:: STUDY TEXT ::

LONDON: England's 56 million people joined much of western Europe in a second coronavirus lockdown yesterday, as the United States set a fresh daily record with close to 100,000 new infections. European governments are struggling to contain a fresh wave of the pandemic, which has now infected more than 11 million across the continent.
The new stay-at-home orders from London came as Denmark said it would cull its entire population of more than 15 million minks after a mutation of the virus was found to have spread to people from the otter-like mammals. British Prime Minister Boris Johnson announced an England-wide shutdown as daily death tolls hit their worst levels since May and with warnings that hospitals could soon be overwhelmed. It prompted crowds across the nation to queue outside soon-to-close shops, book a last-minute haircut or head to the pub for a final pint, as business owners fretted over the impact of the lockdown on their bottom line.
"We will be paying this off for years," said Joe Curran, landlord of The Queen's Head pub in central London. "This lockdown will cost us thousands on top of the thousands so far." The new restrictions run until December 2 and mandate a return to working from home where possible, along with the closure of all non-essential shops and services. Schools will stay open. Britain is among the world's hardest-hit countries with just over a million virus cases and nearly 48,000 deaths.
England's lockdown follows similar measures in the other nations of the United Kingdom-Scotland, Wales and Northern Ireland-as well as France and Germany.
Parts of Italy will join that list from Friday, with shops selling non-essential goods to be shut in hard-hit areas and people largely confined to their homes except for work, health and emergency reasons. Authorities have also announced a nationwide curfew between 10:00 pm and 5:00 am.

Saved entries:

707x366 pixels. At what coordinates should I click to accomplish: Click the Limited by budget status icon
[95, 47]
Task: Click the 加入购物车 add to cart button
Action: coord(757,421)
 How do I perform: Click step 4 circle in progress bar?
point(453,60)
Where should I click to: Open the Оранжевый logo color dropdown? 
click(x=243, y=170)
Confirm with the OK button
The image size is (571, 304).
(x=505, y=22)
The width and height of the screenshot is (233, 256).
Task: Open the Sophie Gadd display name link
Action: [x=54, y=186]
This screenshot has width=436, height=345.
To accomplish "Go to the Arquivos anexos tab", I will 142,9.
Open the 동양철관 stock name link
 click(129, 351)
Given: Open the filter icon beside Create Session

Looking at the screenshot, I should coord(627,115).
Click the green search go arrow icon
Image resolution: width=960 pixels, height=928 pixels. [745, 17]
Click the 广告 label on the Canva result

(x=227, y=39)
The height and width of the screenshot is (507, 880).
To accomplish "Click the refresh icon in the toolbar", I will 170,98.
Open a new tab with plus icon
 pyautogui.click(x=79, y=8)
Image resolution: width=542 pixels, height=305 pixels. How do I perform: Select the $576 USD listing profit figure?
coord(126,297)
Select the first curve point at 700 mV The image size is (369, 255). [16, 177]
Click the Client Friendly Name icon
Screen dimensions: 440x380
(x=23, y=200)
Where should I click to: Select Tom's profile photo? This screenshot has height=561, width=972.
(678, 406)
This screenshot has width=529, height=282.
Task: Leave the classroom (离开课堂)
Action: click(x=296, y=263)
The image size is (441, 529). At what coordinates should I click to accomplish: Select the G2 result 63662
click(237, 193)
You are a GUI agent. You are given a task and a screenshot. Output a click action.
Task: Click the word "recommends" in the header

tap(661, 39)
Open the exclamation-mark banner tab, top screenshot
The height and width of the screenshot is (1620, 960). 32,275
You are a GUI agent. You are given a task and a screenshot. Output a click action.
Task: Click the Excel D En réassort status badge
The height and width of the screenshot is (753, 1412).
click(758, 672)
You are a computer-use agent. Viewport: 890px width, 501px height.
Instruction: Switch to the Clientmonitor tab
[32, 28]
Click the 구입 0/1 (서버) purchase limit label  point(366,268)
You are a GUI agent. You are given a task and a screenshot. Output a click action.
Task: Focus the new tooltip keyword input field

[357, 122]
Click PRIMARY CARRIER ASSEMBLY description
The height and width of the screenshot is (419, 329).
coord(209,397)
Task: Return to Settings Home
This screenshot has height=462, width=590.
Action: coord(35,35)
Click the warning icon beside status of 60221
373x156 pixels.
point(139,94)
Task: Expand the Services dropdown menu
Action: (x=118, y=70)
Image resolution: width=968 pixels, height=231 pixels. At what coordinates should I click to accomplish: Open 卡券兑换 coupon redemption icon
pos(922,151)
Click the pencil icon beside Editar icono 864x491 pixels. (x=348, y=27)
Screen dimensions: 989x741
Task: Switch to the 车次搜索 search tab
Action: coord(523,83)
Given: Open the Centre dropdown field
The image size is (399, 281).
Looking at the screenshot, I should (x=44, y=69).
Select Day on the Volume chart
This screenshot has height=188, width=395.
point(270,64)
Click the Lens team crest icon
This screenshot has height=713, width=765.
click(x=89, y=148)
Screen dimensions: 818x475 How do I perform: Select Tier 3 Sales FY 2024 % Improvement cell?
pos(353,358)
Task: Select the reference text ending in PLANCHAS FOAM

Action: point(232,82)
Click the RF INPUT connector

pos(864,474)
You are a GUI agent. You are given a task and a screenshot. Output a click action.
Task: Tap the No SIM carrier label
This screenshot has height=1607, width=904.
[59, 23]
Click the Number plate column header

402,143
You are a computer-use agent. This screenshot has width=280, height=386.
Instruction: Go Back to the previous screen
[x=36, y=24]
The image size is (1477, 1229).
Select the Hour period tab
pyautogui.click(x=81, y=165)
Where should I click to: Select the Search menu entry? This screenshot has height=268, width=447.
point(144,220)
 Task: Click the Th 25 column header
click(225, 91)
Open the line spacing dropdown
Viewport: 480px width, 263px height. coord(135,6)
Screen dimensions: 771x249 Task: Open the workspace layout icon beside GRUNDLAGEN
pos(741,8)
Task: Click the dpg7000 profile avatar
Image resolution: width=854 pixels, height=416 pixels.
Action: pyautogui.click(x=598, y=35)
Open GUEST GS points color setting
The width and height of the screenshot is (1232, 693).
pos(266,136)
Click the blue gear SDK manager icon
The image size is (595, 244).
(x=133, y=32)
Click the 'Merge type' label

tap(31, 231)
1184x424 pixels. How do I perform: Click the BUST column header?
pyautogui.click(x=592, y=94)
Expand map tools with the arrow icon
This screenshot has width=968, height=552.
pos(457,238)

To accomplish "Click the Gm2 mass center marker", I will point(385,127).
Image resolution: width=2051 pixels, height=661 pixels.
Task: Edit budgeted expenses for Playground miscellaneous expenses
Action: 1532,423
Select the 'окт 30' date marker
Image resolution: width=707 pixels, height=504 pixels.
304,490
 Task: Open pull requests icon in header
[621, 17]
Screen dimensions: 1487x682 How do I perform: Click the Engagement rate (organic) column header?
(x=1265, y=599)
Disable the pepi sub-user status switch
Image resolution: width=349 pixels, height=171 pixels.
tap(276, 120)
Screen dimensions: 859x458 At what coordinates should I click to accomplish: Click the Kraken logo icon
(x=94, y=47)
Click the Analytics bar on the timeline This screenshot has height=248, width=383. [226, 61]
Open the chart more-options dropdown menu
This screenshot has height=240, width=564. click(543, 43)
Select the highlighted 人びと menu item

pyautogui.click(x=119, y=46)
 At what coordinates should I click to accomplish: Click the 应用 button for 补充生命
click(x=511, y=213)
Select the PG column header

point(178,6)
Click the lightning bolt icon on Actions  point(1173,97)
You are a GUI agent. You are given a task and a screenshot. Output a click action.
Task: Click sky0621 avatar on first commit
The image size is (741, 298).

:: WHAT TO WORK ON ::
• 1. Answer these questions about the lockdown report:
(a) How many minks does Denmark say it will cull?
(b) On what date do England's new restrictions end?
(c) Between what hours does Italy's nationwide curfew run?
• 2. Continue the lockdown report after its final sentence, about Italy's curfew.
The saved entries listing is separate material with no connection to the lockdown report.

:: TASK RESPONSES ::
• 1.
(a) More than 15 million.
(b) December 2.
(c) Between 10:00 pm and 5:00 am.

• 2.
"We don't have alternatives," Prime Minister Giuseppe Conte said during a televised press conference on Wednesday night. Russian President Vladimir Putin recently said he had no plans for a lockdown but that resolve may be tested after the country set two new records Wednesday-for daily infections, at nearly 20,000, and daily death toll, at nearly 400.
Mass mink cull
Other drastic measures were planned for Denmark, where authorities said they would cull the country's entire mink population "as soon as possible". The Scandinavian nation is the world's largest exporter of mink fur but the creatures have been found to carry a mutated version of the virus that has spread to humans.
Prime Minister Mette Frederiksen said that discovery could threaten the effectiveness of any future Covid-19 vaccine. The United States recorded its worst ever daily caseload -- 99,660, according to Johns Hopkins University-as the winner of the country's presidential election was still being determined.
There were 1,112 deaths Wednesday, according to the same tally. More than 9.4 million people have been infected and 233,000 have died in the United States since the disease was first detected in China late last year. Infection rates have surged to record highs across the country since last month, especially in the north and the Midwest.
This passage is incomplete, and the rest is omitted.